PROBLEM TO SOLVE: Give the number of lines in the data that hold the string "green". Nothing else is needed.

DATA EXTRACT:
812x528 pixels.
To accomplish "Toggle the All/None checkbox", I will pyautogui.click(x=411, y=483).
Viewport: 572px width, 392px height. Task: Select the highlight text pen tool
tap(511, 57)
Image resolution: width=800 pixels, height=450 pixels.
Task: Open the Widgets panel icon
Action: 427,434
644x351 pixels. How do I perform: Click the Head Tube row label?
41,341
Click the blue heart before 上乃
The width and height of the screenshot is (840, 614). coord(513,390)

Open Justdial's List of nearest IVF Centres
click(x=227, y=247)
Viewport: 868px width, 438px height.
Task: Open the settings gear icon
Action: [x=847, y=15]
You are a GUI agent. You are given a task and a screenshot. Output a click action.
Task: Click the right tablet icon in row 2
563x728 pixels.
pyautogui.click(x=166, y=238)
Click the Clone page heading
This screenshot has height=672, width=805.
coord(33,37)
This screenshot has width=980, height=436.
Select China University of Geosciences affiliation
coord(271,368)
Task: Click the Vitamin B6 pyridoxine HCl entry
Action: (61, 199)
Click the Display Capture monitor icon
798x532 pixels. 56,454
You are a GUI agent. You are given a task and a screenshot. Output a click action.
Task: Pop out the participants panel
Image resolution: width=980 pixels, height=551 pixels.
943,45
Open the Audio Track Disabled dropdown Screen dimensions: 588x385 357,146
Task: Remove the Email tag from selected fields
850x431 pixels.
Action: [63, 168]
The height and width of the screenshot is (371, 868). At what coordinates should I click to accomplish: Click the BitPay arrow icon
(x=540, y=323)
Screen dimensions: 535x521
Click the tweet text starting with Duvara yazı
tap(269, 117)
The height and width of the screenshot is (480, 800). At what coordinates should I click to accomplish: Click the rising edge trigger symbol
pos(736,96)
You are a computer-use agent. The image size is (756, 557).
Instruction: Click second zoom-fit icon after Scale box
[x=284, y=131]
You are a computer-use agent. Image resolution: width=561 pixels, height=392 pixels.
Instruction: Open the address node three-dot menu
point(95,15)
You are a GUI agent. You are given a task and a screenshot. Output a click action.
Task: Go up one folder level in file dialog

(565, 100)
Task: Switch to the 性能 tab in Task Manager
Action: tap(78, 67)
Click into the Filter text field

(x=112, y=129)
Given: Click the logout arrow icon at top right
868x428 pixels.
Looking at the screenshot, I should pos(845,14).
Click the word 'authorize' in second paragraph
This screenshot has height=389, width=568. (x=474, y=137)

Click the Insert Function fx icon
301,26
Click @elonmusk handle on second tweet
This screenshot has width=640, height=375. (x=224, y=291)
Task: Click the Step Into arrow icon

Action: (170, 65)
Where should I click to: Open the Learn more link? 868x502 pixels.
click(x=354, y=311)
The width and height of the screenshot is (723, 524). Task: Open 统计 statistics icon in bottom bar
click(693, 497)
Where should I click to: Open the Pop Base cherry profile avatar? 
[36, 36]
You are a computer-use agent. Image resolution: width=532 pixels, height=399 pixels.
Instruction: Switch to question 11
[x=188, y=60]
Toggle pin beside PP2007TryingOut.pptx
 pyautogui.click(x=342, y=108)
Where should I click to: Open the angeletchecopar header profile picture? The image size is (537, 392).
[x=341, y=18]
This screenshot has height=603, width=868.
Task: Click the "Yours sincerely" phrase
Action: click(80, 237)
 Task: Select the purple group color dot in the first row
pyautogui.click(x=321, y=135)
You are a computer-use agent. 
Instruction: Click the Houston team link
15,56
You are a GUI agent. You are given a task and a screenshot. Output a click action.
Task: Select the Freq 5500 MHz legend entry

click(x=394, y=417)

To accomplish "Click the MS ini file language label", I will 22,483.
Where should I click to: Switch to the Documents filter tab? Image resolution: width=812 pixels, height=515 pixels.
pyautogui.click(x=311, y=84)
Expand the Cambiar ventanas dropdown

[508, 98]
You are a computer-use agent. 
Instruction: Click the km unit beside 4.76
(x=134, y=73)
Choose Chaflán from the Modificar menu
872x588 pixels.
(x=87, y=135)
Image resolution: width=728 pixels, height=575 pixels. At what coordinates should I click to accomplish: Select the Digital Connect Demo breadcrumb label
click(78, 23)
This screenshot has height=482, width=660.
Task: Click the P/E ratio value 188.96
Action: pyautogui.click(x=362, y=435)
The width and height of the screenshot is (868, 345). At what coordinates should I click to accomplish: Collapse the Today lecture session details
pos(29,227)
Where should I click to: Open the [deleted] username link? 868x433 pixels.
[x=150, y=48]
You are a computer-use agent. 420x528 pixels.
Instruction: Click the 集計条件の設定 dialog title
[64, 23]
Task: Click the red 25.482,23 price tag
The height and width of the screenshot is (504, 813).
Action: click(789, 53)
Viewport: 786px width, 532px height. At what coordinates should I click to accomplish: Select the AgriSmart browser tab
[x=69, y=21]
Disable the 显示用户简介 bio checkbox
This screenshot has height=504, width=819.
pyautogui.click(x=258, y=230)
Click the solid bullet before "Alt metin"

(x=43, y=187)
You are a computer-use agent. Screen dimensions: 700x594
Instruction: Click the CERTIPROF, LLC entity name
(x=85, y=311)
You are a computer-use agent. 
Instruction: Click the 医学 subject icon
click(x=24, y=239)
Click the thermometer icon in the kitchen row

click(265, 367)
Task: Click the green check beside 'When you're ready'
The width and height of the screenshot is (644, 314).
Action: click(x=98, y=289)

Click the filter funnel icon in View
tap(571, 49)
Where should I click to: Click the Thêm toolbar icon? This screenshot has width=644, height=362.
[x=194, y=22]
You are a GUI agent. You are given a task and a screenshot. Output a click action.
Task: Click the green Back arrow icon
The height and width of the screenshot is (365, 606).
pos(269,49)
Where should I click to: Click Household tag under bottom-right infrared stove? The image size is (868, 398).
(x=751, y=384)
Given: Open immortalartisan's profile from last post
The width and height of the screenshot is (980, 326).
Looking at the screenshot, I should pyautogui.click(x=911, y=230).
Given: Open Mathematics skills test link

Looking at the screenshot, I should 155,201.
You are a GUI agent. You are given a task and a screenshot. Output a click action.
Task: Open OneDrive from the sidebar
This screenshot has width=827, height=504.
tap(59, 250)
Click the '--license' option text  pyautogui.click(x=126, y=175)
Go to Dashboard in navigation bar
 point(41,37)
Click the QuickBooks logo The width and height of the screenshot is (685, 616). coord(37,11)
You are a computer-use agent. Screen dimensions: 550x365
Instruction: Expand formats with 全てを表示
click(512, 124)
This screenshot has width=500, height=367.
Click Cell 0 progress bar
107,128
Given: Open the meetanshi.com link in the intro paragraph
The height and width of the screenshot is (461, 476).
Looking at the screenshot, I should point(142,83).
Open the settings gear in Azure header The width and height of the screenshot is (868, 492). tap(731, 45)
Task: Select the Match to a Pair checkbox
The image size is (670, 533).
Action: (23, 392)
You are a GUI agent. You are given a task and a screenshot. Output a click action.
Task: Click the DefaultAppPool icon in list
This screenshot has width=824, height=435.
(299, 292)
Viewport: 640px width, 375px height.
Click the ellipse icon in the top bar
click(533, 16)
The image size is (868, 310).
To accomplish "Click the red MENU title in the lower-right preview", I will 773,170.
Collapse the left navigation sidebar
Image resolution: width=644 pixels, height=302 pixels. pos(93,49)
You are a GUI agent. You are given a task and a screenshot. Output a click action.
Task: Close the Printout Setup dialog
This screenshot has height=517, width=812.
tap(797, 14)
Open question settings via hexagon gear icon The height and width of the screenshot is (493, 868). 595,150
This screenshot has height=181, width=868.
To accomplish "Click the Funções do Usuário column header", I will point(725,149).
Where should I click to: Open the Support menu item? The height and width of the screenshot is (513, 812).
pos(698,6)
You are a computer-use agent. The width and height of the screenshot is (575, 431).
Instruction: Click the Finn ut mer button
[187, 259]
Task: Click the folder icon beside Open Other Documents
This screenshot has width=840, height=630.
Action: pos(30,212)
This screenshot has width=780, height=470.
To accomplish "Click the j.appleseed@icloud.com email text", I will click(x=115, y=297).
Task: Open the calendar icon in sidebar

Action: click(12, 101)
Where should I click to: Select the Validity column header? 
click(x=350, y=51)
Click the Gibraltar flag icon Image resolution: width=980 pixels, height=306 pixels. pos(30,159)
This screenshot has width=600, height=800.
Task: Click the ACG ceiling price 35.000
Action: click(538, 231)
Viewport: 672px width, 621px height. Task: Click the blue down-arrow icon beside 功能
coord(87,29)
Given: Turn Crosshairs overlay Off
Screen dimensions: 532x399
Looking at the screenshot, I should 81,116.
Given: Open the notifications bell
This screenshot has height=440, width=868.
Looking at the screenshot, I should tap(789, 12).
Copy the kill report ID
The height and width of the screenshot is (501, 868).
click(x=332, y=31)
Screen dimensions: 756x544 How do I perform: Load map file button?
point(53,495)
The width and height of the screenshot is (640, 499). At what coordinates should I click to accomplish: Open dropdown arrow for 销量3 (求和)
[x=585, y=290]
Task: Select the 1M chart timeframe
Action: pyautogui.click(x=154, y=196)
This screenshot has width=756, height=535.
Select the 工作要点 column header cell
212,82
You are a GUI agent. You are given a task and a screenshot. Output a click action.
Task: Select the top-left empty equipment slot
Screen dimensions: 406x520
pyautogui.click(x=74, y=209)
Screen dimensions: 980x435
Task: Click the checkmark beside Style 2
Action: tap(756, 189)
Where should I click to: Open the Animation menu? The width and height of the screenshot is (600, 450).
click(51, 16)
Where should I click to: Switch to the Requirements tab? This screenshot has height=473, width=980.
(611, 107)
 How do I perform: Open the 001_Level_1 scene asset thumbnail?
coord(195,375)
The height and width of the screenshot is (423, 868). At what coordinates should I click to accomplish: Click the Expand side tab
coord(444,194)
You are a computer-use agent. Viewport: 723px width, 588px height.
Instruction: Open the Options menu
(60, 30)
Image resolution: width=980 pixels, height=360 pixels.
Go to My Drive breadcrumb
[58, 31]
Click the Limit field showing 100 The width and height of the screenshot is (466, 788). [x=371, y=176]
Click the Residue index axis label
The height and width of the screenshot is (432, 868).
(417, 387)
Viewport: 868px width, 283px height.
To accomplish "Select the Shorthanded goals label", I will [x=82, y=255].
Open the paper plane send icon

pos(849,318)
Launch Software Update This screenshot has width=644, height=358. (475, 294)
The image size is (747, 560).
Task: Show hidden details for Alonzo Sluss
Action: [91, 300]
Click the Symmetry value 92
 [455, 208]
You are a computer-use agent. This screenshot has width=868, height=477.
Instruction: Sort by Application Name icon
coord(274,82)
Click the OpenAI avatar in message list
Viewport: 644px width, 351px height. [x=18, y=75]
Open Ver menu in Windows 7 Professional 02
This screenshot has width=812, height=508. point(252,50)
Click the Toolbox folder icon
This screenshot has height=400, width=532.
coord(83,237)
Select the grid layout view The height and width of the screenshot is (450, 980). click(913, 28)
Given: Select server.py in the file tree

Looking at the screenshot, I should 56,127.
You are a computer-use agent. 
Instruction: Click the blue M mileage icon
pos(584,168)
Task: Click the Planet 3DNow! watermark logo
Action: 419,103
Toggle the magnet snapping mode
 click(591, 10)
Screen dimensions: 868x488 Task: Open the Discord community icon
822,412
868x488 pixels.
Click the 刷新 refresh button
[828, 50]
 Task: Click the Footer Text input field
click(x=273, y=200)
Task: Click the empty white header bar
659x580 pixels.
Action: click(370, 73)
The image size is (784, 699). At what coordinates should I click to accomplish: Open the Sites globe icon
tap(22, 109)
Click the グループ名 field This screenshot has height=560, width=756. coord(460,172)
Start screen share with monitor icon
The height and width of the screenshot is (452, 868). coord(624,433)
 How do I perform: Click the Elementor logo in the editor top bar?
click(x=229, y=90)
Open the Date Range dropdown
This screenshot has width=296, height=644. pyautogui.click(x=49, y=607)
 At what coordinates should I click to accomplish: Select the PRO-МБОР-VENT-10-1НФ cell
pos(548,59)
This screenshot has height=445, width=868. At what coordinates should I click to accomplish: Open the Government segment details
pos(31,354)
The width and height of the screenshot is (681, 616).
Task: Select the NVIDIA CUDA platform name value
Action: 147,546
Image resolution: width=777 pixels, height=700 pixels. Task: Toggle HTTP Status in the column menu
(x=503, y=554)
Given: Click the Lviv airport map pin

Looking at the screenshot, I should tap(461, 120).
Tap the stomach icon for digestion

FINISHED EXERCISE: 2